━━━ DATA FOR ANALYSIS

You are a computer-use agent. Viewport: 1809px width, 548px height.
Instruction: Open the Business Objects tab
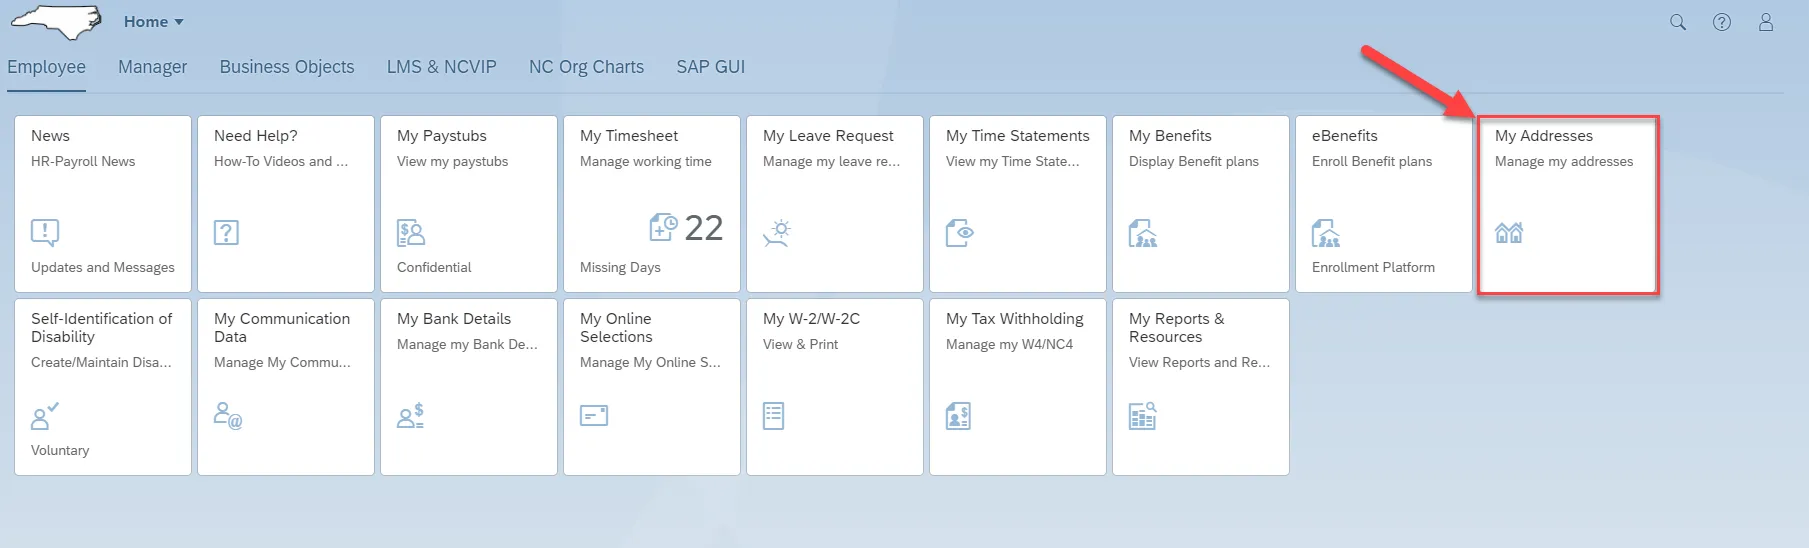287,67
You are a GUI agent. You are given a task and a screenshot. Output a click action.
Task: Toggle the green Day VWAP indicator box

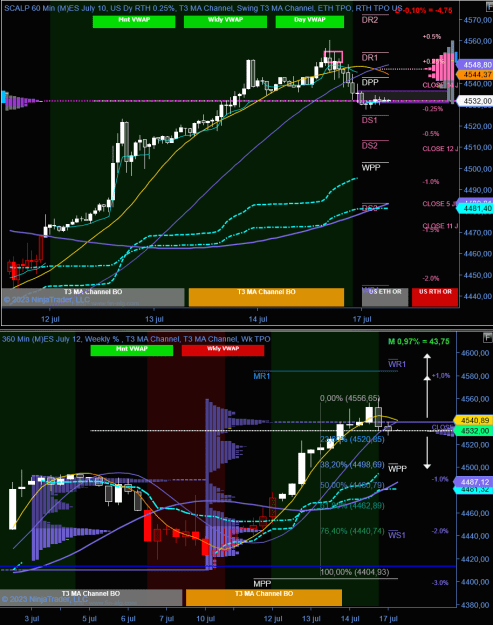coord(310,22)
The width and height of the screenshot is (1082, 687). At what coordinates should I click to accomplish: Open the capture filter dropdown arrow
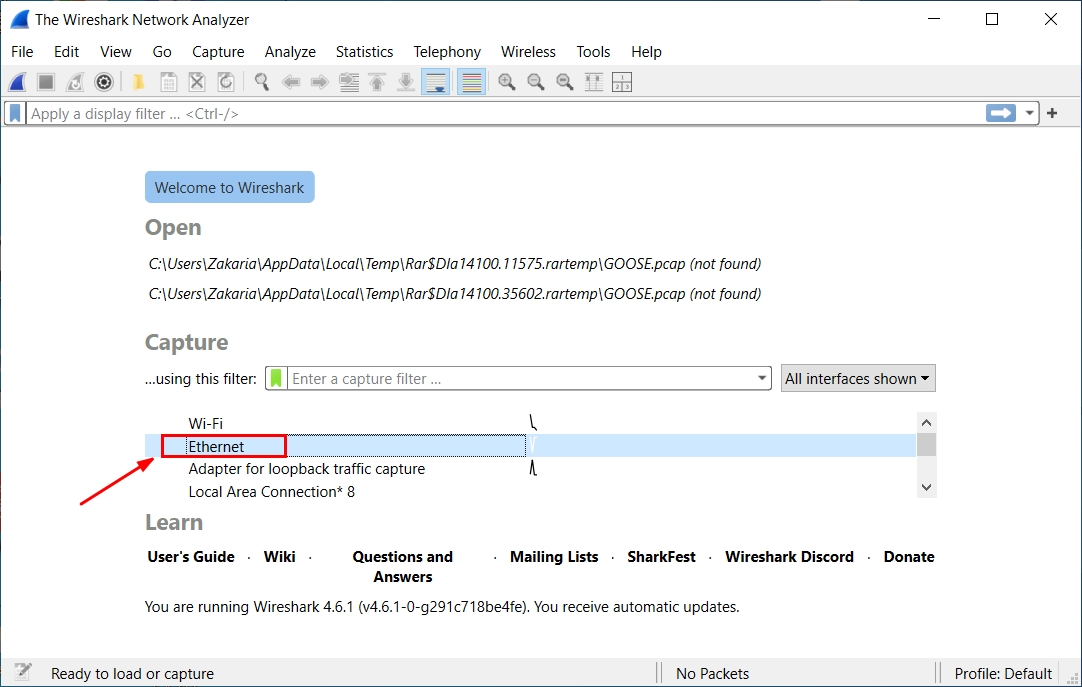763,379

━━━━━━

- **PROBLEM STATEMENT**
Copy the listing exactly but drop its images.

- **ANSWER BOX**
You are a computer-use agent. Viewport: 1809px width, 548px height.
Instruction: Open the Business Objects tab
287,67
You are a GUI agent. You are given a task and a screenshot. Output a click action.
Task: Toggle the green Day VWAP indicator box

coord(310,22)
The width and height of the screenshot is (1082, 687). At what coordinates should I click to accomplish: Open the capture filter dropdown arrow
763,379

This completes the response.